Vendanges 2026 : la Champagne face au casse-tête de l’alcool, la Belgique y échappe
La viticulture wallonne a évité en 2026 un scénario comparable à celui observé en Champagne, où la sécheresse a favorisé une montée rapide du sucre dans les raisins. En Belgique, deux épisodes de pluie ont au contraire aidé les grappes à poursuivre leur maturation sans dérive marquée du degré alcoolique, selon plusieurs vignerons interrogés.
Cette différence est importante pour les producteurs d’effervescents, car un excès de sucre peut conduire à des vins plus alcoolisés et moins équilibrés. Dans les domaines cités, le millésime 2026 est présenté comme précoce, mais aussi comme techniquement réussi malgré une baisse de rendement.

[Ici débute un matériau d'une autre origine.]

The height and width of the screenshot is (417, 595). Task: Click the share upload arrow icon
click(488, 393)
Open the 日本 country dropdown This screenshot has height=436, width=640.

La pluie a modifié le cours de la saison
Au Chant d’Eole, à Quévy, Hubert Ewbank de Wespin explique que les pluies de fin juin puis de la mi-août ont joué un rôle décisif. Il indique qu’environ 40 à 50 millimètres sont tombés fin juin, puis 30 à 40 millimètres à la mi-août. Selon lui, ces apports d’eau ont permis d’éviter une concentration excessive du sucre dans les raisins.
Arnaud Leroy, directeur commercial de Ruffus, décrit une évolution similaire. À la mi-août, dit-il, le sucre était déjà atteint, mais l’acidité restait trop élevée. La pluie a fait gonfler les raisins d’environ 20 %, avant que le sucre ne remonte naturellement dans les jours suivants. Il en conclut que la vendange a pu se faire tôt, tout en conservant un bon équilibre entre sucre et acidité.
Des vendanges très précoces, mais des volumes en baisse
Le millésime 2026 se distingue aussi par son calendrier. Chez Ruffus, les vendanges ont commencé pour la première fois en août, alors qu’il y a vingt ans elles se situaient plutôt à la mi-octobre, puis se sont progressivement avancées. Au Chant d’Eole, la récolte a débuté début septembre et s’est achevée quelques jours plus tard, ce qui est présenté comme un record.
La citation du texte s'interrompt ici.